■ Текст для чтения ■
+ + + +

Честертон – эссеист во всем, что бы он ни писал. Его романы, в большинстве своем экстравагантные фантазии, аллегории, утопии, неизменно подменяют жизненные коллизии идейными. «Я всегда любил смотреть, как сталкиваются обнаженные идеи и понятия, не переодетые в маскарадные костюмы под мужчин и женщин», – пишет Честертон в автобиографии. Его детективные рассказы при всей своей пестроте, по сути дела, строятся на одном и том же типично честертоновском эссеистском силлогизме: чудесное противоречит повседневному, но разрешается всегда самым естественным, заурядным образом. Плодовитость и разноплановость Честертона можно назвать парадоксальной: проявив себя практически во всех литературных жанрах, он остался верным лишь одному – жанру эссе.
Если в романах и рассказах Честертона отрицательно сказываются его эссеистские пристрастия, то в критических произведениях, главным образом романизированных биографиях, этих разросшихся до объемистых книг эссе, Честертон обнаруживает в полной мере свой талант беллетриста. Сюжетная занимательность счастливо сочетается в них с критической прозорливостью; фигуры Диккенса, Шоу, Стивенсона изображены куда нагляднее и ярче, чем невыразительные герои его романов и рассказов: прекраснодушный романтик-филантроп патер Браун, беспричинно веселый Инносент Смит, «поэт законности, порядка и благопристойности» Габриэль Сайм. Если герои романов – лишь весьма ходульные воплощения наивных идей неудавшегося общественного реформатора, то герои его литературных биографий – живые люди, изображенные в живом контексте времени остронаблюдательным критиком и блестящим стилистом.

+ + + +

■ Пункты ■
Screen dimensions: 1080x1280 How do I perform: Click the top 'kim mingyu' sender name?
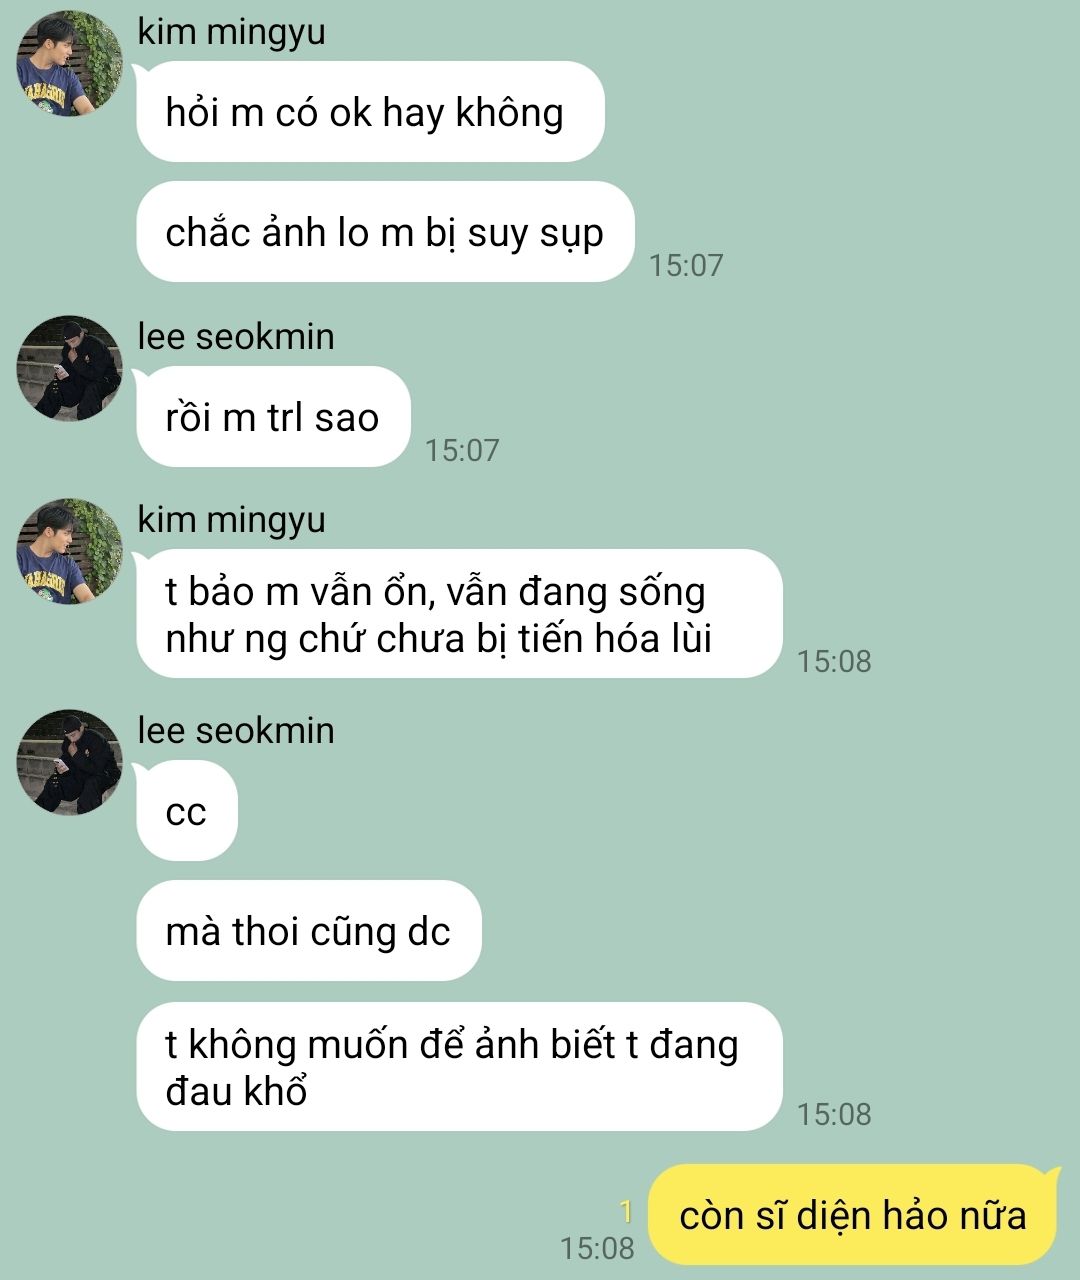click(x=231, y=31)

+ + + +

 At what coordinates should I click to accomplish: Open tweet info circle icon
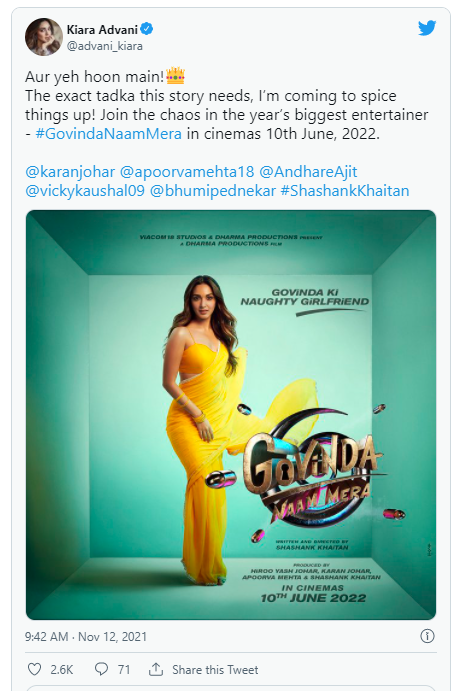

+ + + +

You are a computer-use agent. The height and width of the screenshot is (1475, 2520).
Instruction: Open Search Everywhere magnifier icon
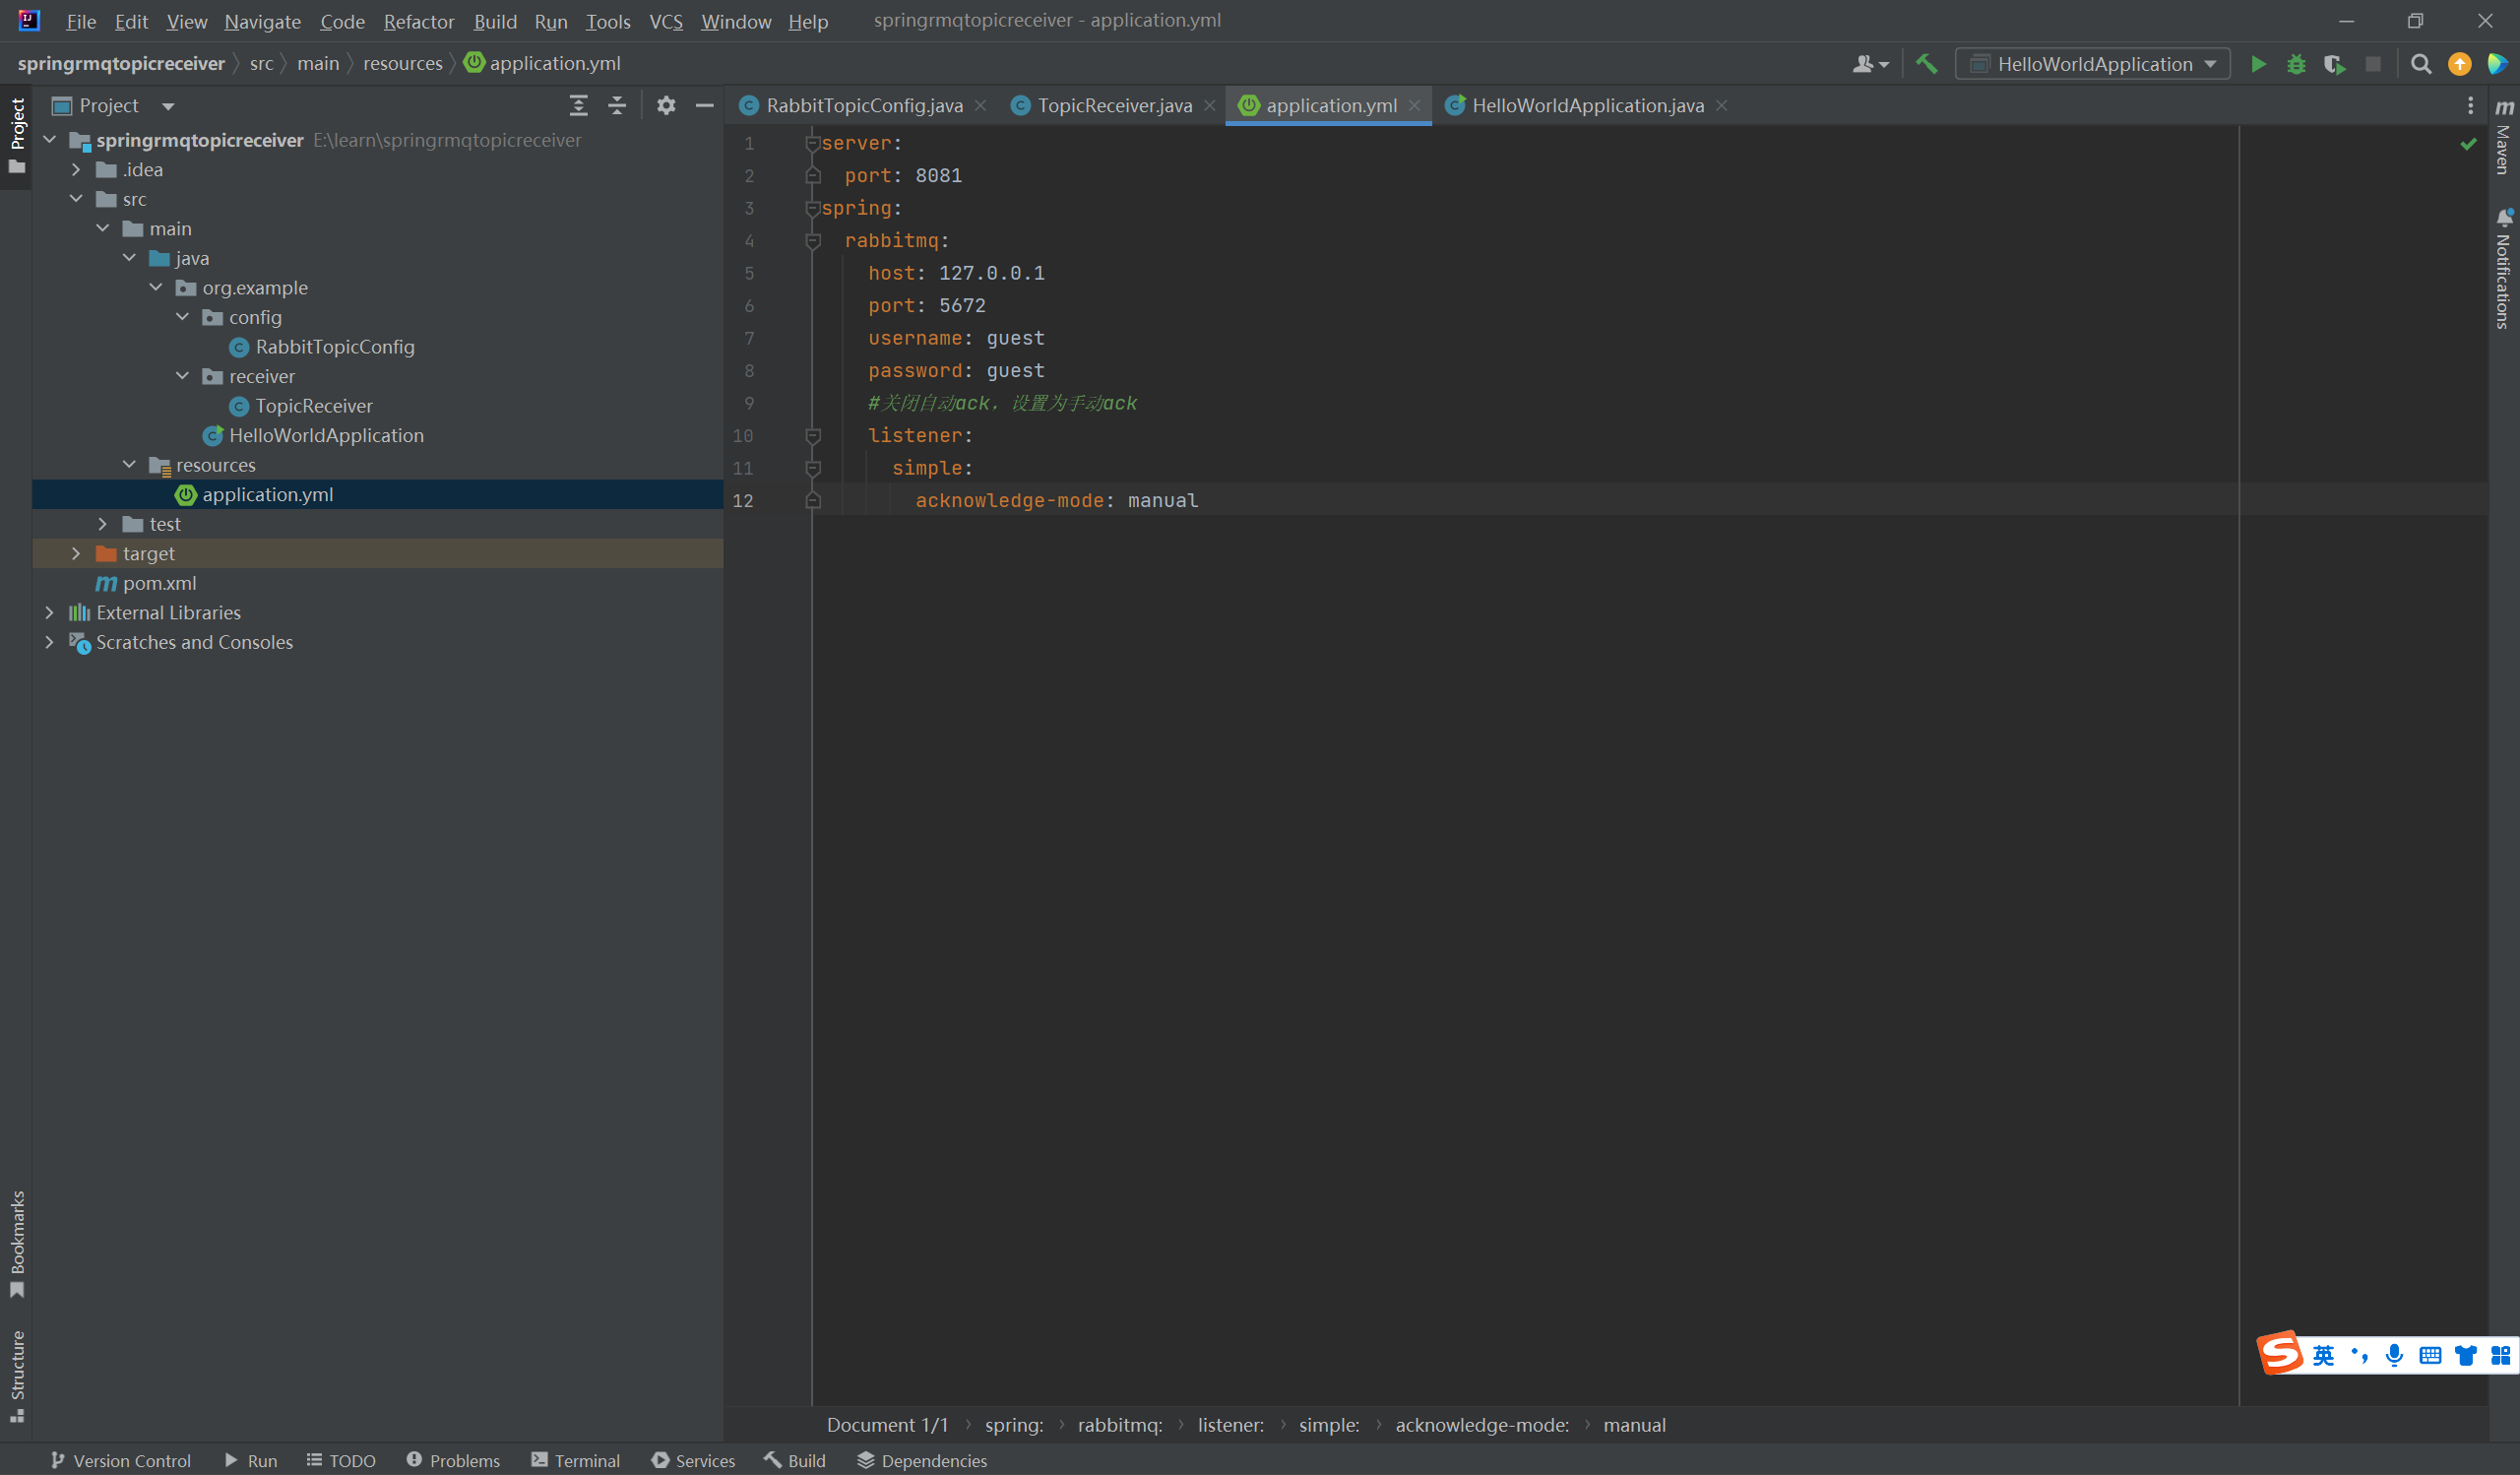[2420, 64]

+ + + +

■ Что нужно сделать ■
a) Выпишите из текста о Честертоне отрывок от слов «Честертон – эссеист» до слов «одному – жанру эссе.» включительно.
b) Какому литературному жанру, согласно тексту о Честертоне, он остался верен?
Пункты взяты из другого источника.

■ Ответы к заданиям ■
a)
Честертон – эссеист во всем, что бы он ни писал. Его романы, в большинстве своем экстравагантные фантазии, аллегории, утопии, неизменно подменяют жизненные коллизии идейными. «Я всегда любил смотреть, как сталкиваются обнаженные идеи и понятия, не переодетые в маскарадные костюмы под мужчин и женщин», – пишет Честертон в автобиографии. Его детективные рассказы при всей своей пестроте, по сути дела, строятся на одном и том же типично честертоновском эссеистском силлогизме: чудесное противоречит повседневному, но разрешается всегда самым естественным, заурядным образом. Плодовитость и разноплановость Честертона можно назвать парадоксальной: проявив себя практически во всех литературных жанрах, он остался верным лишь одному – жанру эссе.

b) Жанру эссе.